Last Sunday, Dallas hosted its annual L.G.B.T. Pride event. Pride is a coming together of people with shared experiences, where they can celebrate their identities.

Many people have preconceived notions about Pride parades and what they symbolize. To many, they are nothing but celebrations of sexual deviance and perversion. Protesters with “Gay sex is sin” signs yelling about repentance made clear that this idea is unfortunately common.

To clarify: there is nothing wrong with events that are more party-oriented without any political or philosophical substance, and highly sexual events are not limited to gay people. To say otherwise is another way of singling out the L.G.B.T. community, painting it as more sexual than its counterpart. Pride events are scorned for being sexually charged, while heterosexual clubs and the like are not. There is more to Pride than these stereotypes.

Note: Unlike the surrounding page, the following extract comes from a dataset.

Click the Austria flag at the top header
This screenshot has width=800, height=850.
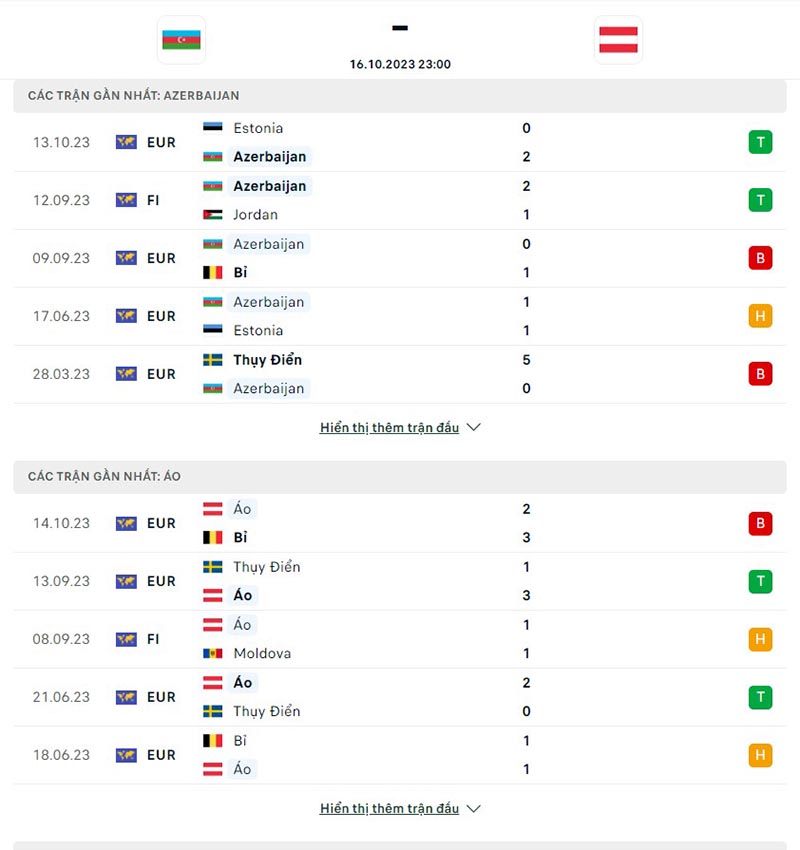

Gay parents bring their children to pride to celebrate their families. Parents of gay children held signs and wear shirts proclaiming, “I am proud of my gay son/daughter.” Christian denominations such as the Episcopal Church and the Unitarian Universalists marched in the parade, preaching a gospel of love and acceptance, a far cry from the small groups of protesters who show up every year. Different companies showed their support for L.G.B.T. rights by having employees march in the parade on large floats. The Chipotle float even had a giant burrito on top, throwing out coupons and specially made Chipotle buttons.

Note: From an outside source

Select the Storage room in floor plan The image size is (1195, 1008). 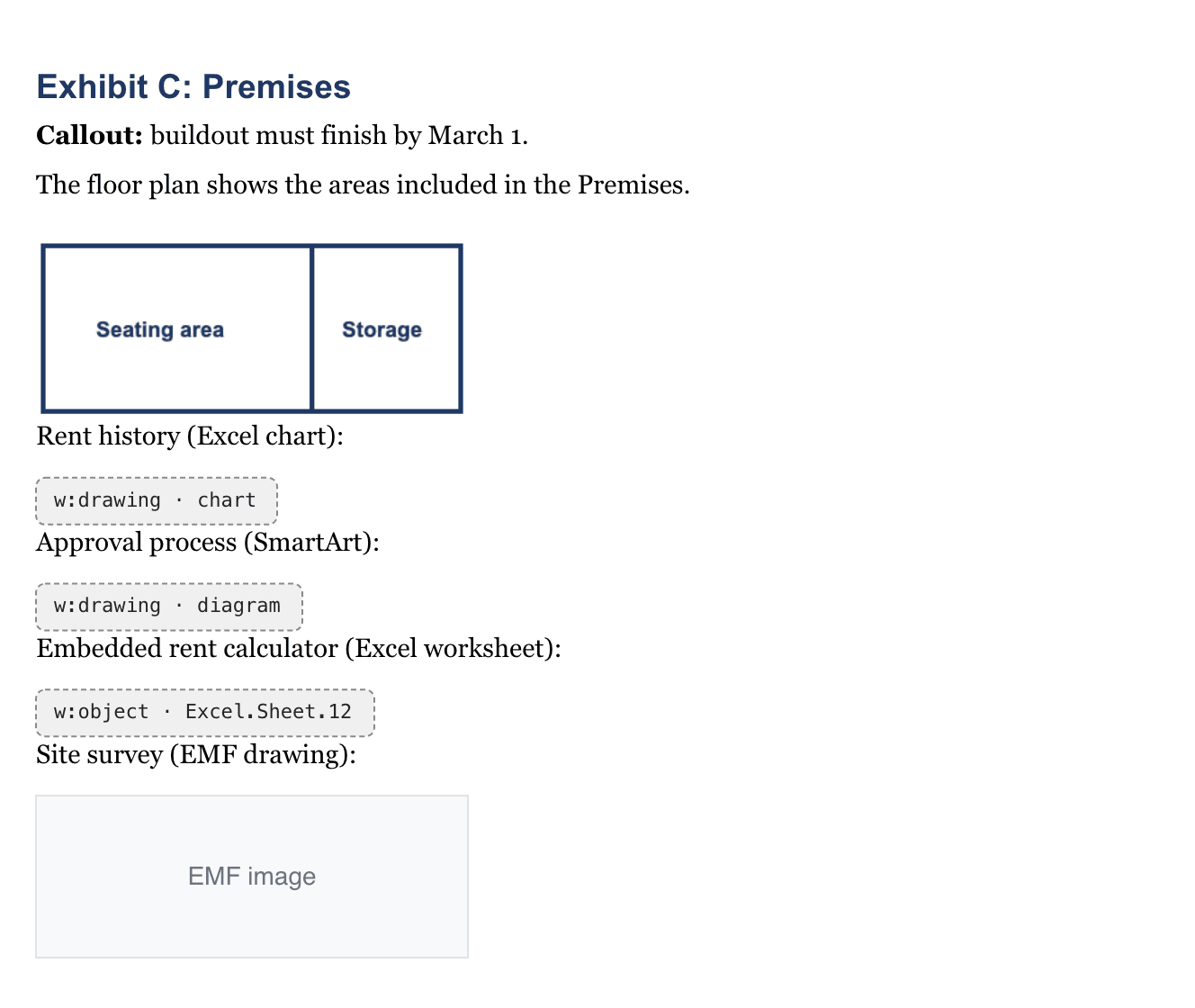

Political advocacy groups also regularly attend the parade. Hillary Clinton’s campaign was there, marching alongside the Human Rights Campaign, which endorsed her bid for the presidency. The stonewall democrats were registering people to vote and signing up people to volunteer for the upcoming elections. “This Free Life,” an L.G.B.T.-centric anti-smoking campaign, was also there. Lambda Legal, which protects L.G.B.T. and other minority rights, had a booth aimed at fighting voter suppression and getting people to go out and vote. The Mothers Demand Action group also attended, raising awareness about the effects of gun violence.

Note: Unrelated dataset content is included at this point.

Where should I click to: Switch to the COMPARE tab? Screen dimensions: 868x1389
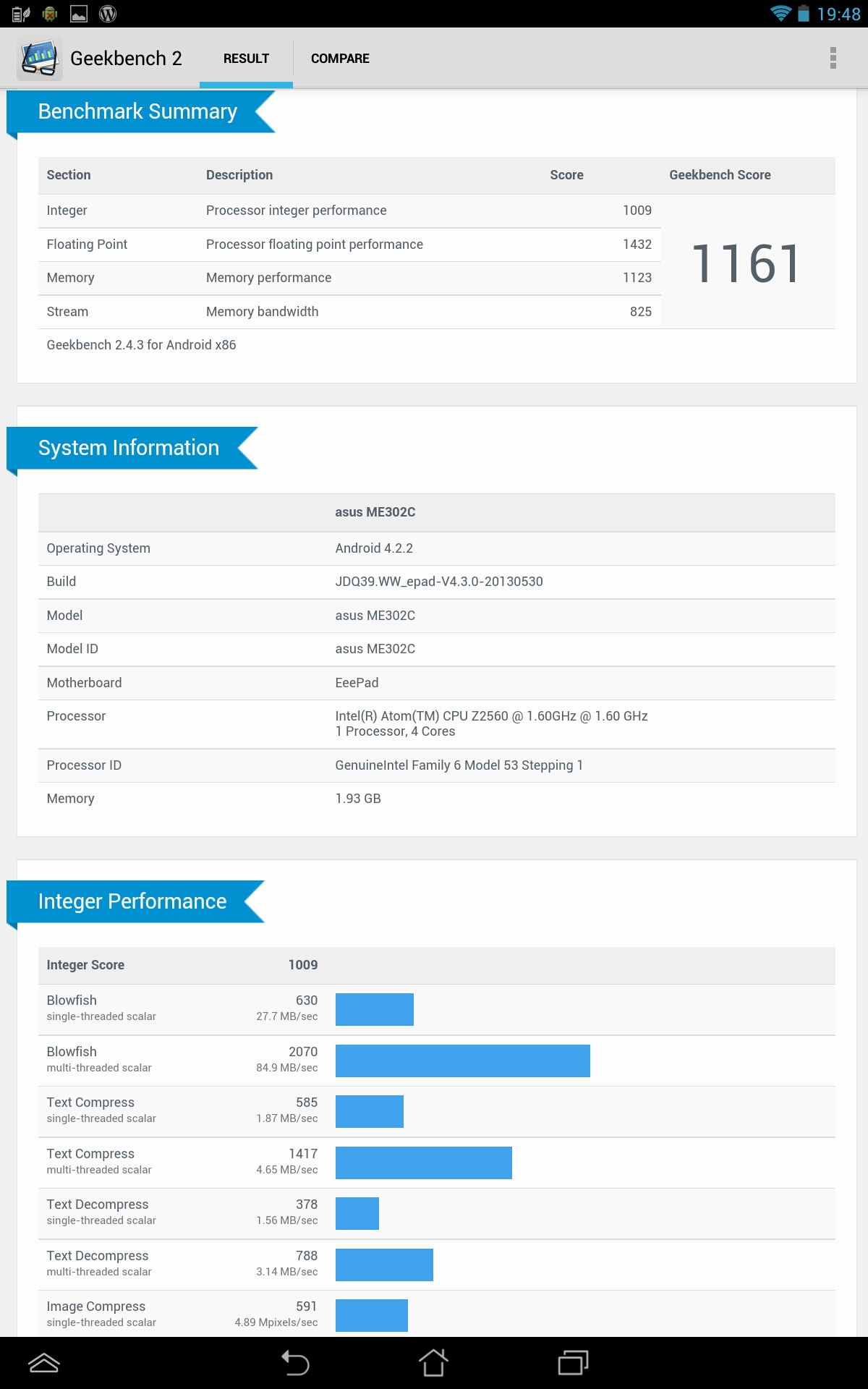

Gay couples, thanks to the Supreme Court’s decision last June, are now able to celebrate their marriages nationwide for the first time, making this year’s Pride particularly special.

This year’s celebration was also especially important for the community as it came not long after the events in Orlando’s “Pulse” nightclub, where 49 people were brutally killed in a violent display of homophobia. The Orlando attack came at a time when many were starting to feel safe in their identities. The attack shattered the idea that the community was safe.

Some did not want to go to the parade for fear of a similar attack, and police presence was noticeably more prominent in the park and along the parade route. A float honoring the dead was a sobering reminder that while Dallas’ Pride was going strong, there is still a long way to go for acceptance and equality.

While there are some “not safe for work” aspects to Pride parades, Dallas’ parade is considered tame in comparison to other parades. Pride gets a bad reputation from people who see them on television or who have never been to a Pride parade before.

Go to one. See what they’re actually about. You might find yourself surrounded by people with whom you have a lot in common, you might enjoy the party aspect or you might even find a cause with which you personally identify.

Pride parades are as complex as they are important. Don’t let a stereotype keep you from understanding what they are really about.